Genbank is big and always growing (https://www.ncbi.nlm.nih.gov/genbank/statistics/). Because of the amount of sequences it takes long to blast against this reference. Most of the times not all the sequences are needed with identifying amplicon data.
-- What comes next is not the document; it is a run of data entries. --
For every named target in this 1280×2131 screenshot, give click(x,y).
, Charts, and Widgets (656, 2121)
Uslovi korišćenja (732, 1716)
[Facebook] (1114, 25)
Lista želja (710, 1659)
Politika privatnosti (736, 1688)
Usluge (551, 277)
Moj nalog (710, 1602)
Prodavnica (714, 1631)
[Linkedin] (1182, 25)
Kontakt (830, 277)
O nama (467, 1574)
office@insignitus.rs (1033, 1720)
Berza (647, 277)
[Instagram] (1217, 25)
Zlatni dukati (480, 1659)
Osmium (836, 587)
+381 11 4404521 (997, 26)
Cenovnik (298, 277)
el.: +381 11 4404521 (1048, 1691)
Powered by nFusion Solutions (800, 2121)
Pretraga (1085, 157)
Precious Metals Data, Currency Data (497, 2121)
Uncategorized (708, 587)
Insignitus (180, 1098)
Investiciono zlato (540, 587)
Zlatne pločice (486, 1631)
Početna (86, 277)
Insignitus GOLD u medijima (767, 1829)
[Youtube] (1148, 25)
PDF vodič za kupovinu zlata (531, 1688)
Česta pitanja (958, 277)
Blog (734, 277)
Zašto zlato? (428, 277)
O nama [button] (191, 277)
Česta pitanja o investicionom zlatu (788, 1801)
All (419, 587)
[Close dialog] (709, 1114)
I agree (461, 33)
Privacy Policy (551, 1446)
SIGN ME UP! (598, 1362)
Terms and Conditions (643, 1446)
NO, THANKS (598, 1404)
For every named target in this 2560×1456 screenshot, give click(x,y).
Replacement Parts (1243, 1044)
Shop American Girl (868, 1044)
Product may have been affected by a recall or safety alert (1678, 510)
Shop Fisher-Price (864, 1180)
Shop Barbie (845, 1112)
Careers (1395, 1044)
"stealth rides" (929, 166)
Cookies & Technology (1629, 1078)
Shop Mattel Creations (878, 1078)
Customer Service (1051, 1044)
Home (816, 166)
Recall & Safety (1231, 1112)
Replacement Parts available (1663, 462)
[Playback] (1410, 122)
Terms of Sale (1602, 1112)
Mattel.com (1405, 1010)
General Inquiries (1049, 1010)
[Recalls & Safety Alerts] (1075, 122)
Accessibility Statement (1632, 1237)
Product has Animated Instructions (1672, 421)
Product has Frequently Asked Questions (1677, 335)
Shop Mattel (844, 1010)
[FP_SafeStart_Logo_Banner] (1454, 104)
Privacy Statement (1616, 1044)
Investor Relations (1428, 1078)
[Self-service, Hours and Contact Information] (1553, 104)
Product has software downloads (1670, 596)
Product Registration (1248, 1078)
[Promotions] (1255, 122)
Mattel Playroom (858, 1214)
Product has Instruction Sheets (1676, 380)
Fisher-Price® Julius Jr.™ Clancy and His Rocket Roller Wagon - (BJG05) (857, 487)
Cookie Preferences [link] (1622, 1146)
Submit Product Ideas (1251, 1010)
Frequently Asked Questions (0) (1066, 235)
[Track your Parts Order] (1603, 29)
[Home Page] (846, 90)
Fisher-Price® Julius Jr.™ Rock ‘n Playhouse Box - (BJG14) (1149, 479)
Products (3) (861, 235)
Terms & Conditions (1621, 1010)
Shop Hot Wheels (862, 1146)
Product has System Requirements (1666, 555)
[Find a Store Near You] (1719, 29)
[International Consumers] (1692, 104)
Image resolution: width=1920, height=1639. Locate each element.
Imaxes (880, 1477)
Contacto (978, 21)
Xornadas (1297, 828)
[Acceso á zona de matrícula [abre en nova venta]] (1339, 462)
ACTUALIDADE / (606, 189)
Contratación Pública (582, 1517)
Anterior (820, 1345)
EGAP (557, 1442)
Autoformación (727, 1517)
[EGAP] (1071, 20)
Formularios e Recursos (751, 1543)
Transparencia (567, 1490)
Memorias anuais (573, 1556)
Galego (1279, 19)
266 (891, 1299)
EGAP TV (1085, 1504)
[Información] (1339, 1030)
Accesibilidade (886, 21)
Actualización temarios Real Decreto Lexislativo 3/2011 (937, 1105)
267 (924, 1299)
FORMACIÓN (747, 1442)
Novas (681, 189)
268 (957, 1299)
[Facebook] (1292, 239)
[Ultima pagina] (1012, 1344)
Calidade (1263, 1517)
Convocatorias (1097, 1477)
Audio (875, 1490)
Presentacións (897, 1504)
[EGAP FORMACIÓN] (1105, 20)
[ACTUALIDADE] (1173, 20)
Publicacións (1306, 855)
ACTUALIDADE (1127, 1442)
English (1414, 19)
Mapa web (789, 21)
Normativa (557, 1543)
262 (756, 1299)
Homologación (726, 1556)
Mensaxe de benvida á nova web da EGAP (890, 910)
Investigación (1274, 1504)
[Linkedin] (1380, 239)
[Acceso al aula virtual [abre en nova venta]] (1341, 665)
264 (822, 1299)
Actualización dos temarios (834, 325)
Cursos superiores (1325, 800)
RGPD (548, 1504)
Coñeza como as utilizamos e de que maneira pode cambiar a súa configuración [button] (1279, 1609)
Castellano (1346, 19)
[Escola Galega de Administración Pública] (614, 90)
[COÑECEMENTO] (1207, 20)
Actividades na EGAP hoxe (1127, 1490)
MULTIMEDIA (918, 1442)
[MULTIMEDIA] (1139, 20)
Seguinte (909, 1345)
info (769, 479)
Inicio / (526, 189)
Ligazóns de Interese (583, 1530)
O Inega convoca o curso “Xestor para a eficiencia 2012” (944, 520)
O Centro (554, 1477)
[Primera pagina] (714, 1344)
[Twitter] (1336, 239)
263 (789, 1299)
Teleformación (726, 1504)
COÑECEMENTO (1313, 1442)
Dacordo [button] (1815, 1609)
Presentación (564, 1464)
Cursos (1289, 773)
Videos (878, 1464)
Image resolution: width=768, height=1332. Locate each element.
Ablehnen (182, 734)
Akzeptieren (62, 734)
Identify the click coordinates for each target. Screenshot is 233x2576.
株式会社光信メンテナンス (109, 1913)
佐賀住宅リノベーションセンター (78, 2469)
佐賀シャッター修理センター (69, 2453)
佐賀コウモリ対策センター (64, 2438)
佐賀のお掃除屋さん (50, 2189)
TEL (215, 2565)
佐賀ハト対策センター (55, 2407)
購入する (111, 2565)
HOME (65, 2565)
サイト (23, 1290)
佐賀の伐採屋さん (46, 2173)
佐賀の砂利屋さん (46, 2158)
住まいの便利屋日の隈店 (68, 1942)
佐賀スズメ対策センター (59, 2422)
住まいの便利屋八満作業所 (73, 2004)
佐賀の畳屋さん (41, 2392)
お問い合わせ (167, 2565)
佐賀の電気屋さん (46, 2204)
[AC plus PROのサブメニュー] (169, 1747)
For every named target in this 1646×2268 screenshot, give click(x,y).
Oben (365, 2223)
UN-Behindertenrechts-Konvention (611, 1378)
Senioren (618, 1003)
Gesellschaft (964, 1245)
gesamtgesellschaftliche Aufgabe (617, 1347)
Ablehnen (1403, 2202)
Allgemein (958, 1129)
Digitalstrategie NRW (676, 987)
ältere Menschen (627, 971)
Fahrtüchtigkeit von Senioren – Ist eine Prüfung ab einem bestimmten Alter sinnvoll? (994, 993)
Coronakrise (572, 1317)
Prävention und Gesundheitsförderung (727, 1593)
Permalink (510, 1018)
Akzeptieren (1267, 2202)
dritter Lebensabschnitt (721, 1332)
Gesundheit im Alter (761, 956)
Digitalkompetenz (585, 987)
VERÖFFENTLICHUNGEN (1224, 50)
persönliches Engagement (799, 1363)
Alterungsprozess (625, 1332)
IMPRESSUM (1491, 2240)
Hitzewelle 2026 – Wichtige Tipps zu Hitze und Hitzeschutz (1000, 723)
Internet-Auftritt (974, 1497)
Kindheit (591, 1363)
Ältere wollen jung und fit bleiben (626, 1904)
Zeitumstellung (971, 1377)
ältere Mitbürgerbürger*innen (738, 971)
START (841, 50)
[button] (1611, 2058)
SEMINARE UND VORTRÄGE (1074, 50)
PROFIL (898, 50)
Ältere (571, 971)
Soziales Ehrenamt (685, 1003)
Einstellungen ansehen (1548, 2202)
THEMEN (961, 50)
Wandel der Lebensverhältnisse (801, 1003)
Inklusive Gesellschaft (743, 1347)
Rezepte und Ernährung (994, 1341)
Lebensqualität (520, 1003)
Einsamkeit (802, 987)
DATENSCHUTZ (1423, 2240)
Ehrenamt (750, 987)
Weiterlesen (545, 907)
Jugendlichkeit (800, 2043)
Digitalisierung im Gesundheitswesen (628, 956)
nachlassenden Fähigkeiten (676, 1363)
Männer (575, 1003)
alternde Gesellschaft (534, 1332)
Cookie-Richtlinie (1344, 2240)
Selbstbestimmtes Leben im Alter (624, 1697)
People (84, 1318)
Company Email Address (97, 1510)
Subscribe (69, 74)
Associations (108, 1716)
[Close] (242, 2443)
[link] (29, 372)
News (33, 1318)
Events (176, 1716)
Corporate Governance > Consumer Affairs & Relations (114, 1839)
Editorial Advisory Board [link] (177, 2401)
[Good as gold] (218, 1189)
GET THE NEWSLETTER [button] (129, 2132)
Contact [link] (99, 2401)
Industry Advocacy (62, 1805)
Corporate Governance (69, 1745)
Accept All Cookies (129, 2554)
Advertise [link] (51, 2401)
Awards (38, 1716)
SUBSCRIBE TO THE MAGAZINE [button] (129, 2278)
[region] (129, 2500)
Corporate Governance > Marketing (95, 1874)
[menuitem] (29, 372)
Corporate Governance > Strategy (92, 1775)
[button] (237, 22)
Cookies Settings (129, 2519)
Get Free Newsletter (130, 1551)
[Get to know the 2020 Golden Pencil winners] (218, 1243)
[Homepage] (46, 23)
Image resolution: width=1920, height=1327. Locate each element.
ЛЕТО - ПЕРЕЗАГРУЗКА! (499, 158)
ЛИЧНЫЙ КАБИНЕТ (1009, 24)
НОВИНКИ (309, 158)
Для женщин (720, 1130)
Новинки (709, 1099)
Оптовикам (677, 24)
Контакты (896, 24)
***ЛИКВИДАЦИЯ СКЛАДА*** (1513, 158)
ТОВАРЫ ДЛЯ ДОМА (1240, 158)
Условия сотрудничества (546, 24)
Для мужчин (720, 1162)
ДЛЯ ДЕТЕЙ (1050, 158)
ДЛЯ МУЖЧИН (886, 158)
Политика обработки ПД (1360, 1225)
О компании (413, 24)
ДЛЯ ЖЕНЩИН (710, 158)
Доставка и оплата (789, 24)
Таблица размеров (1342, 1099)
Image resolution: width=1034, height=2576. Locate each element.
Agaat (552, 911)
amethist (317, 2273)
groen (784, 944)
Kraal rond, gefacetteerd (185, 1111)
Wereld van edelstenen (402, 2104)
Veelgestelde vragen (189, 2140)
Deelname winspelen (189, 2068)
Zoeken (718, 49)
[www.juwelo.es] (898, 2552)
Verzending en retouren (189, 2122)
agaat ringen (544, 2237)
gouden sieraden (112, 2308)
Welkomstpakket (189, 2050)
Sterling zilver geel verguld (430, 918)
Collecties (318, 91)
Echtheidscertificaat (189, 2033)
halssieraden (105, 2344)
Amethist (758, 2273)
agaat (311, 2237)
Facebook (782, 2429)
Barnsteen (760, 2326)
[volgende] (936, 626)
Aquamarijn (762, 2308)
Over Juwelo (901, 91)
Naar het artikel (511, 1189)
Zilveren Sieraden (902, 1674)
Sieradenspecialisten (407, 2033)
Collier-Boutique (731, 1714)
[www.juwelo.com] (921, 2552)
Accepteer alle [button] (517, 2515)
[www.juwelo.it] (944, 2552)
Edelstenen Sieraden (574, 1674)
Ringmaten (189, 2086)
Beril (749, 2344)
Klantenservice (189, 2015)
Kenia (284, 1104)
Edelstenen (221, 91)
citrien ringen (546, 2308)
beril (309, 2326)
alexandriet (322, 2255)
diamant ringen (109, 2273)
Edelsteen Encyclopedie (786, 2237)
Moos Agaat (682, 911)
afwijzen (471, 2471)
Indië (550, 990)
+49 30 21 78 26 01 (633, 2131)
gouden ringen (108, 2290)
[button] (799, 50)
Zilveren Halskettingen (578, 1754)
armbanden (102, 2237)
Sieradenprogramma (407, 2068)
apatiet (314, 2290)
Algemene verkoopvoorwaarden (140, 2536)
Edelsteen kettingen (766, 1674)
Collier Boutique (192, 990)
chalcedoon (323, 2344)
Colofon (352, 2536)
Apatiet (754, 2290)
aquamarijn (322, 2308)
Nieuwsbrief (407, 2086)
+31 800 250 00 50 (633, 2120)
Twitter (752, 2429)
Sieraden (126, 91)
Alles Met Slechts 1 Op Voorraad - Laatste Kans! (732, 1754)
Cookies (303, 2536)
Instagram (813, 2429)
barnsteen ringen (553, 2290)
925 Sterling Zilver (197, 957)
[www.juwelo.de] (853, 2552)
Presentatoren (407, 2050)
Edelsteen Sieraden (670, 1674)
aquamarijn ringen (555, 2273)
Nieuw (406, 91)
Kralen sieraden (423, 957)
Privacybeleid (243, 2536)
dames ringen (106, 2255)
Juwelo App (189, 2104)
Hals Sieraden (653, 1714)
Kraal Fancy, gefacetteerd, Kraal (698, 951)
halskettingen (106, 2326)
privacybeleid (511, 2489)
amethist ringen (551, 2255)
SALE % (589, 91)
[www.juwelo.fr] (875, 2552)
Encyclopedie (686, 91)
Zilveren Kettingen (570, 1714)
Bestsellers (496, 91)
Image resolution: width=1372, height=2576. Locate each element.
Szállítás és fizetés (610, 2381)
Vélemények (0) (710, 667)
With the following commands you can make sub-selections of genbank.

Download nt database

wget ftp://ftp.ncbi.nlm.nih.gov/blast/db/FASTA/nt.gz
gunzip nt.gz

Create and download a taxonomy mapping file

wget ftp://ftp.ncbi.nih.gov/pub/taxonomy/accession2taxid/nucl_gb.accession2taxid.gz
gunzip nucl_gb.accession2taxid.gz
sed '1d' nucl_gb.accession2taxid | awk '{print $2" "$3}' > accession_taxonid

Create sub-selections of the nt database

utilities/filter_nt.py

Now the selections are made, the fasta files need to be indexed

sudo makeblastdb2.8.0 -in CO1.fa -dbtype nucl -taxid_map accession_taxonid -parse_seqids
sudo makeblastdb2.8.0 -in 12S.fa -dbtype nucl -taxid_map accession_taxonid -parse_seqids
sudo makeblastdb2.8.0 -in ITS.fa -dbtype nucl -taxid_map accession_taxonid -parse_seqids
sudo makeblastdb2.8.0 -in 16S.fa -dbtype nucl -taxid_map accession_taxonid -parse_seqids
sudo makeblastdb2.8.0 -in matk.fa -dbtype nucl -taxid_map accession_taxonid -parse_seqids

Bacterial genomes

This will make a selection of complete or partial genome sequences. Marker genes can be present in bacteria but are not always annotated. This selection can help with detecting bacteria in samples.
Get taxidlineage file

wget ftp://ftp.ncbi.nih.gov/pub/taxonomy/new_taxdump/new_taxdump.zip
unzip -j new_taxdump.zip "taxidlineage.dmp"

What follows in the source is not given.